Even when the organisation located suitable guest houses that were accessible, centrally located and clean, some owners could not meet the scheme’s minimum requirement of a two-year lease because of the annual renewal of their permits.
The Home Affairs Department said the licensing regime was meant to ensure premises met building and fire safety standards.
In cases where a hotel or guest house taking part in the programme found itself up for recertification the Office of the Licensing Authority “would adopt a pragmatic approach and provide all possible facilitation”, the department said.

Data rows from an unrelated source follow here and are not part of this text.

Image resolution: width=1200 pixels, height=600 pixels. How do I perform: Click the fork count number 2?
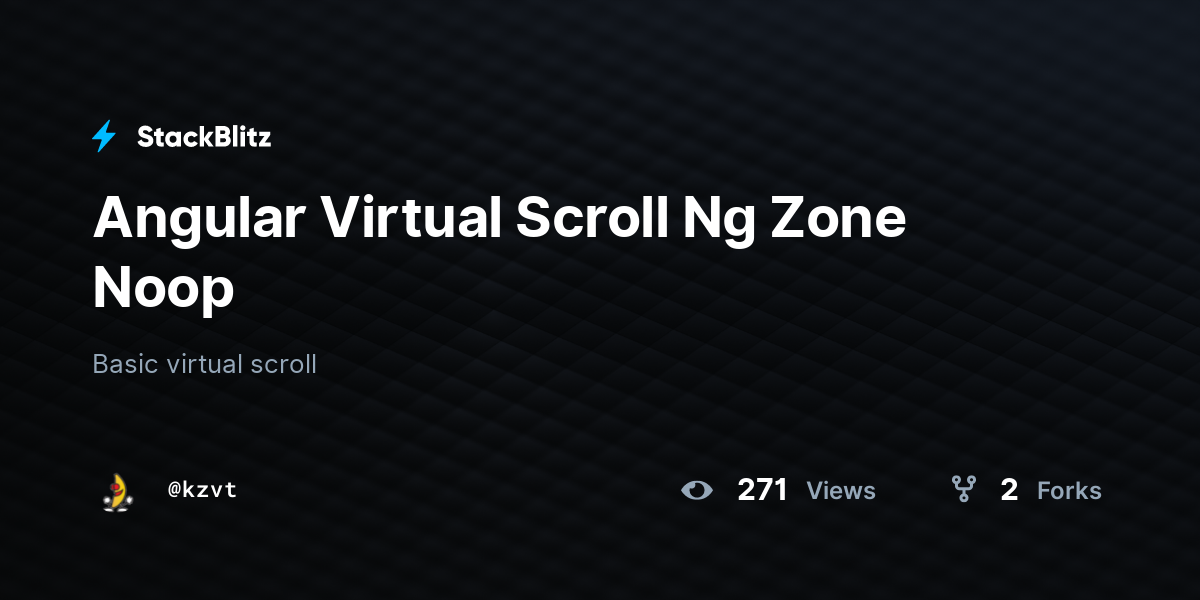click(1009, 490)
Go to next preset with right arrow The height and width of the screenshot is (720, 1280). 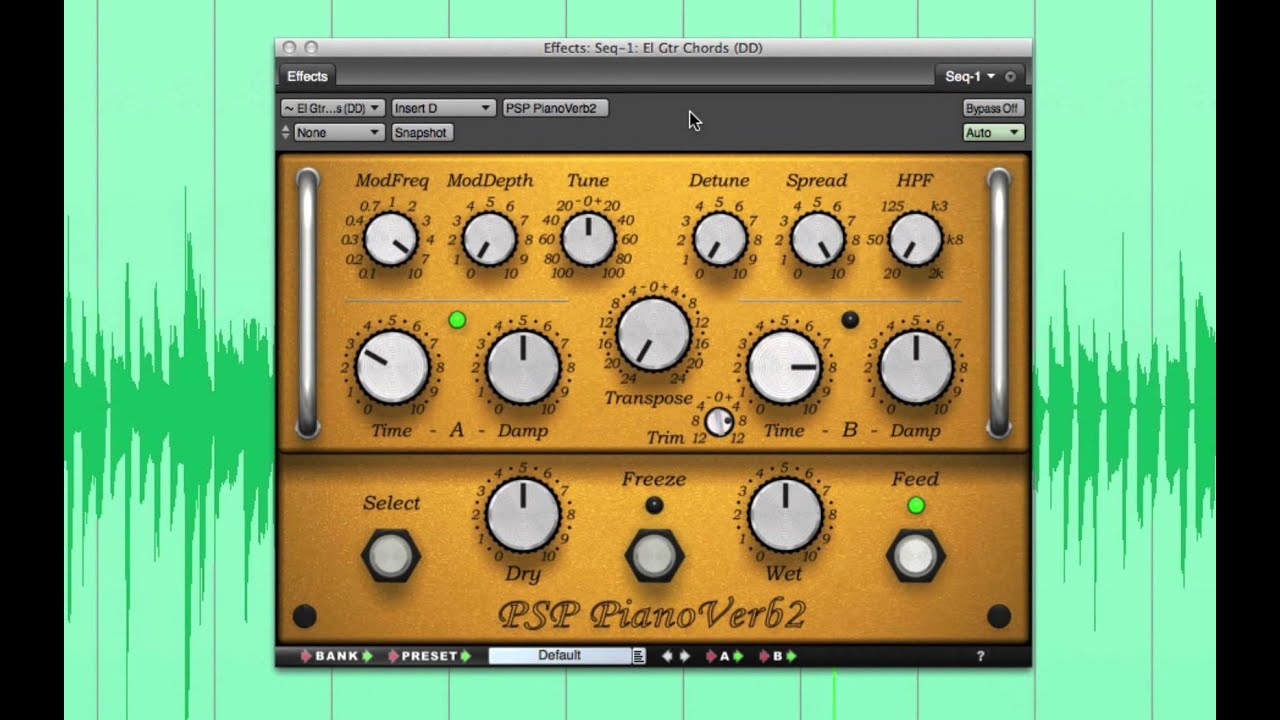click(685, 656)
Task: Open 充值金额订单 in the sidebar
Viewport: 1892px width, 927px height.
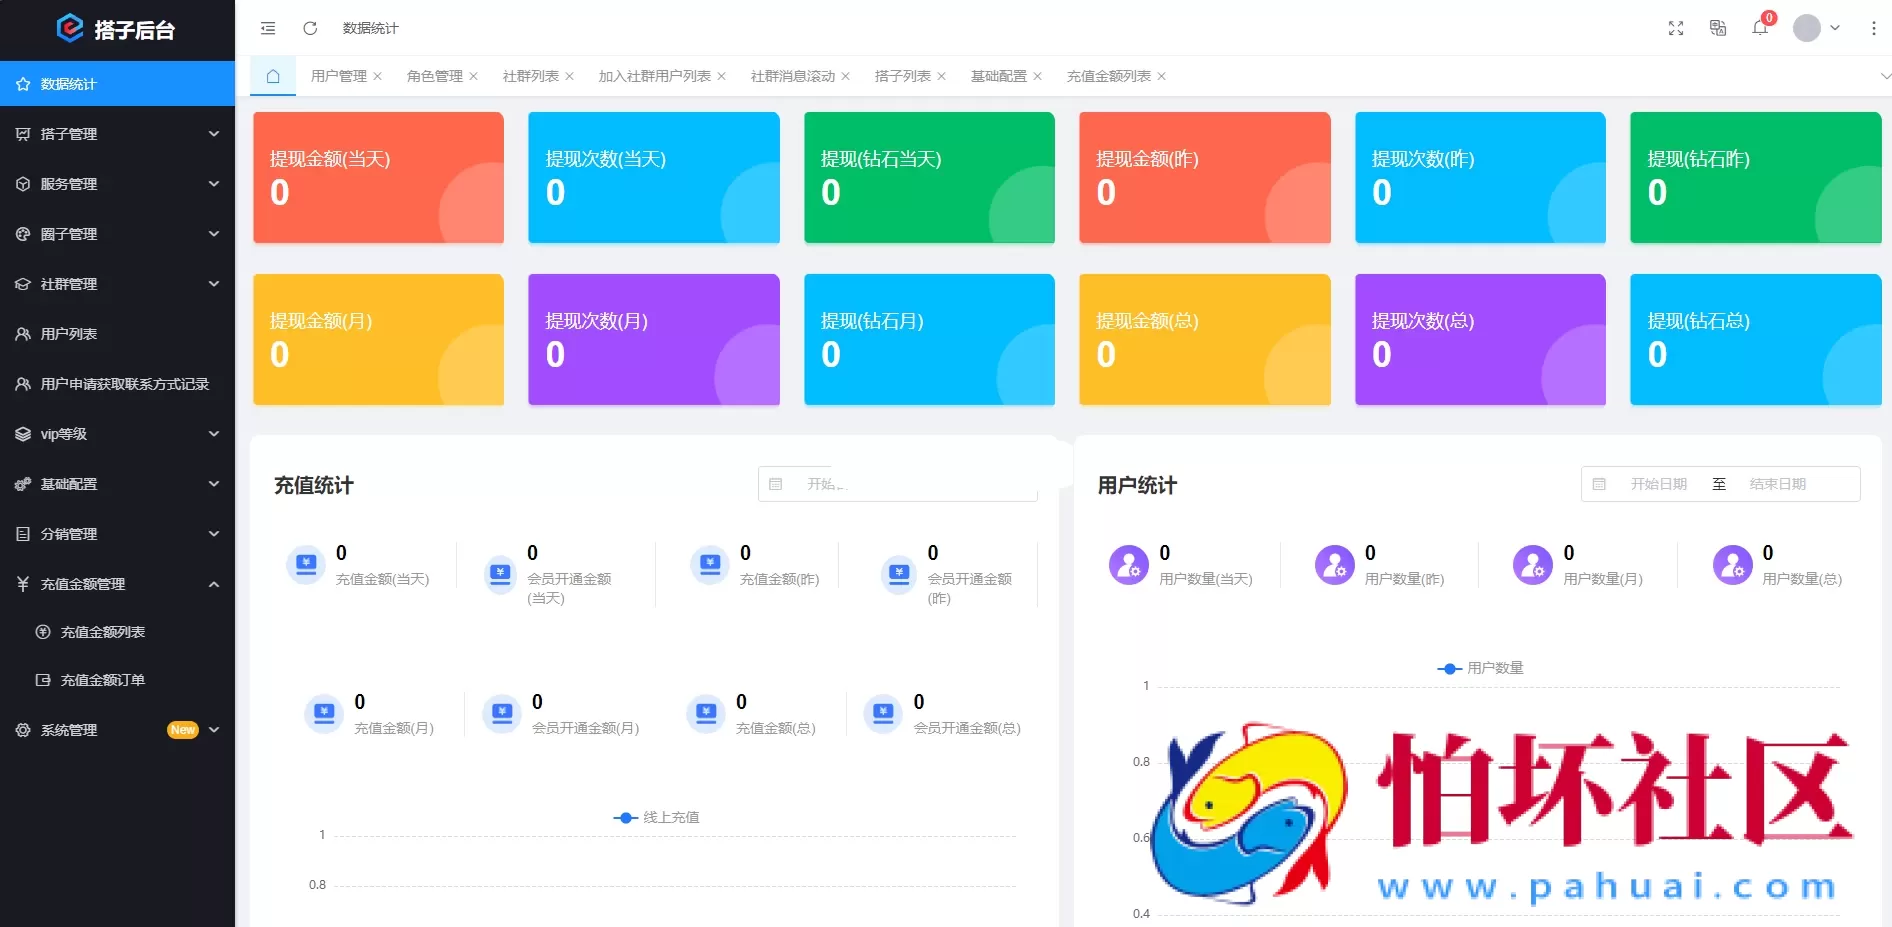Action: 102,680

According to Ng, some guest house proprietors were not keen on two-year leases as they were optimistic business would improve as the Covid-19 pandemic retreated and visitors returned to Hong Kong.

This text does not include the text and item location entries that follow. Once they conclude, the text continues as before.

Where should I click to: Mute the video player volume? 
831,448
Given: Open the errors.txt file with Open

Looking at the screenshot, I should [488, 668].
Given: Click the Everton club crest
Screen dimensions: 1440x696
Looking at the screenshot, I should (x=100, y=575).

But other guest house owners viewed the situation differently and welcomed their role in the temporary housing plan.
“I don’t need to hunt for customers, and I have a stable income now,” said one owner, who had rented all eight rooms at her guest house in Tsim Sha Tsui to tenants of the scheme. “It’s a double win for both those who are waiting for public housing and small guest house owners like us.”
Since October 2019, when anti-government protests were rocking the city, her income has dropped by 70 per cent of its usual level, she said. She could barely break even by renting out her rooms to monthly tenants, she complained.
The operator signed up for the pilot housing scheme after hearing about it earlier this year, as she did not expect the travel industry to recover any time soon.
“Hotels aren’t keen on the programme because they have other sources of income, but the reaction among small guest house owners is very enthusiastic,” she said.
But as she described it, the process was not entirely smooth. She submitted her application to join the programme in April, but did not hear back from the government, forcing her to liaise directly with an NGO, she said, adding: “The government has been pretty passive. It feels like they pushed out this scheme and then left us to figure it out ourselves.”
Her tenants who moved in earlier this month expressed satisfaction with the programme.
“It’s a lot cleaner than in my old place, where I used to get bitten by bugs,” said resident Mak Man, 64, who is single and hopes to resume working in the logistics industry once the pandemic subsides. “I don’t have anything to be dissatisfied about and all my neighbours are friendly too.”
Resident Liu Shu, 68, a former dishwasher who is jobless, single and currently sharing a room with a friend, said: “At least the rent here is stable unlike at my old place, where they marked up the rent every couple of months.”
Both men have been waiting for public housing for a year and a half. Their previous flats measured just slightly larger than 100 sq ft, and Mak paid HK$3,600 a month for a single unit with a bathroom, while Liu shared a double that had a bathroom with a friend for which they paid HK$5,200 per month.
According to Ng, at least 50 per cent of tenants recruited by NGOs must have been on the public housing waiting list for three years or longer.
All the rooms at the guest house where Mak and Liu now stay come with bathrooms attached and range in size from 70 sq ft to 110 sq ft. Single-person units cost HK$2,515 a month after the government subsidy, while doubles went for HK$4,400.
Ng also explained that the scheme targeted households consisting of one or two people only as guest house rooms were too small for large families. They also lacked communal kitchens, which could pose a challenge to parents who wanted to consistently ensure nutritious meals for their children.
“We welcome the programme as an NGO because it provides those waiting for public housing with a decent living environment, such as individual bathrooms and windows in their rooms,” Ng said. “We’ve promised the government that we will find 80 guest house rooms in total, and we are confident that we can meet that target in the next three months.”